CONFORMATIONAL EQUILIBRIA AT THE CRYSTAL-SUPERCRITICAL FLUID INTERFACE
Kiselev M.G.(1), Oparin R.D.(1), Ivlev
D.V.(1), Dyshin A.A.(1),
Khodov I.A.(1), Shagurin A.(1,2), Idrissi
A.(2)
(1) G.A. Krestov Institute of Solution Chemistry RAS
153045, Ivanovo, Russia, Akademicheskaya st., 1
(2) University of Lille
59000, Lille, France
Supercritical fluids technologies(SCF) are increasingly being used for the synthesis and targeted modification of materials and composites. In pharmaceuticals, such materials are widely applied to enhance the bioavailability of drug formulations, control their release, and obtain multi-component crystals, among other applications. One promising SCF technology for pharmaceuticals is the formation of micronized particles for use in inhalers. The main advantages of SCF technologies for producing inhalation suspensions include the following: (a) the ability to obtain micronized forms of the target substance with control over the particle size of the resulting crystals across a wide range of state parameters; (b) a high degree of purity of the target product obtained using both rapid expansion of supercritical solution (RESS) methods and those based on the anti-solvent effect (SAS), and (c) control over the polymorphism of the obtained target product by varying the thermodynamic parameters of the supercritical fluid during crystallization, which allows producing samples with the desired polymorphic purity.
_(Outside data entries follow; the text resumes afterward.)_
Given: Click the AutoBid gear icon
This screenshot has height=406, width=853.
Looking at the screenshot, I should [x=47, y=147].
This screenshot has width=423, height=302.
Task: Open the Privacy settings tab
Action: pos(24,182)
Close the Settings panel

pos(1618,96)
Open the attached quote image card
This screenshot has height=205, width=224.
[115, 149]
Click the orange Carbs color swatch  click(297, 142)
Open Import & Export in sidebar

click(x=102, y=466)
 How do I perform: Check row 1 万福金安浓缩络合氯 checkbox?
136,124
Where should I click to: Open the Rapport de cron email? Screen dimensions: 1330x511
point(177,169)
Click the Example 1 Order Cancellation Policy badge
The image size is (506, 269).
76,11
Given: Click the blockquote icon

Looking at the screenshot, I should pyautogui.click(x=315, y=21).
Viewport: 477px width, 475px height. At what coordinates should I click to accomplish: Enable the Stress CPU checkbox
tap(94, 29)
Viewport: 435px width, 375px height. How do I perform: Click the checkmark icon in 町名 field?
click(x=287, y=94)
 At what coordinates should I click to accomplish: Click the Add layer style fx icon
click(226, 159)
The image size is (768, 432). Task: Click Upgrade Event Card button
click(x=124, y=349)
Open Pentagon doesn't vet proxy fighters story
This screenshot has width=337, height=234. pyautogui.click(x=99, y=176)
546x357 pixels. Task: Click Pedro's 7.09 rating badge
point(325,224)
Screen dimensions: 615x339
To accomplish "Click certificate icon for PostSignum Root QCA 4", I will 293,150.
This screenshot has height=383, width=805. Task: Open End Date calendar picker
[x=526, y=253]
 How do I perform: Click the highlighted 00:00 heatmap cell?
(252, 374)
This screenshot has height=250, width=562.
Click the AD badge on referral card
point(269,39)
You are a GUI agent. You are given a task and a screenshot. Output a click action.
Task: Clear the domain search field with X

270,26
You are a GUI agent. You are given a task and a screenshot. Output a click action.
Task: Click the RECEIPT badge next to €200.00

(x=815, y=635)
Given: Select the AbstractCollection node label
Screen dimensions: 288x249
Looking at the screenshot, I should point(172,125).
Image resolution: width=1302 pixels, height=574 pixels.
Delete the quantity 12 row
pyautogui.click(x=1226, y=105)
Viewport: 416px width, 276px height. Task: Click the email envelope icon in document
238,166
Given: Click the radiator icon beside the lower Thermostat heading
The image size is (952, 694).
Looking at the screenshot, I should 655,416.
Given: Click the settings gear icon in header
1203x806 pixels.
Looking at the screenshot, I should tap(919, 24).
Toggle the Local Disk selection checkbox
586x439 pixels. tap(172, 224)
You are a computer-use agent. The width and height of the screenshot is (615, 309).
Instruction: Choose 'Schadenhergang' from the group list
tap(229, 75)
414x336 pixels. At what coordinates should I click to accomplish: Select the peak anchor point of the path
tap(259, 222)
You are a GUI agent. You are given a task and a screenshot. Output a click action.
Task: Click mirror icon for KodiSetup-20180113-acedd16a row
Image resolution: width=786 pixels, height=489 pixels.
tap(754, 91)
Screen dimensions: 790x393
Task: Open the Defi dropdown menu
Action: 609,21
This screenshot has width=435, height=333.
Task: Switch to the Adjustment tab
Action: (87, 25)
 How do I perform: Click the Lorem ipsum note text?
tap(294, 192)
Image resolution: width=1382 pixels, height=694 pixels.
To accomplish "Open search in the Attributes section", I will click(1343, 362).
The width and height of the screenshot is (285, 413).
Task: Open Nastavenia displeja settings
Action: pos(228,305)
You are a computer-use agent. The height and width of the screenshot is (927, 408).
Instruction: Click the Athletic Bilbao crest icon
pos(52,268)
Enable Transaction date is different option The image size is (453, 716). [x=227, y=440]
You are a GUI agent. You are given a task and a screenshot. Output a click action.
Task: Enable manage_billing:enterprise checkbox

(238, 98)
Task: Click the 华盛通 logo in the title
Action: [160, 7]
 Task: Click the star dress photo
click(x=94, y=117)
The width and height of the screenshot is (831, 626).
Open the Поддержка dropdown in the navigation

Polymorphism screening is typically a completely empirical procedure. This report presents a new methodology for screening conformational polymorphism, based on a correlation discovered in the authors' previous works between the distribution of conformers of a drug compound dissolved in a supercritical solvent and the polymorph that forms under the studied state parameters. A methodology was developed for predicting polymorph formation, based on a combination of experimental (IR and NMR spectroscopy) and computational (quantum chemical calculations, molecular dynamics simulation, density functional theory) approaches. In order to understand the origin of correlation between of conformer population at fluid state and polymorfism MD simulation of three curcumin polymorphs at vacuum interfaces. More specifically, we employ layer-resolved molecular dynamics simulations to investigate the temperature evolution of the free surfaces of the three curcumin polymorphs along their low-index crystallographic faces. Across all systems, substantial structural rearrangements emerge well below the bulk melting temperature, consistent with the onset of thermally activated interfacial softening. However, both the onset temperature and the magnitude of the response are strongly anisotropic. By combining normalized layer displacement δR_[klm], positional fluctuations, joint position-tilt distributions, intermolecular packing descriptors (θ1,θ2), hydrogen-bond distance distributions, and conformational analysis, we resolve the coupled structural changes underlying this behavior.
This work was supported financially by the Russian Science Foundation (project 22-13-00257-P).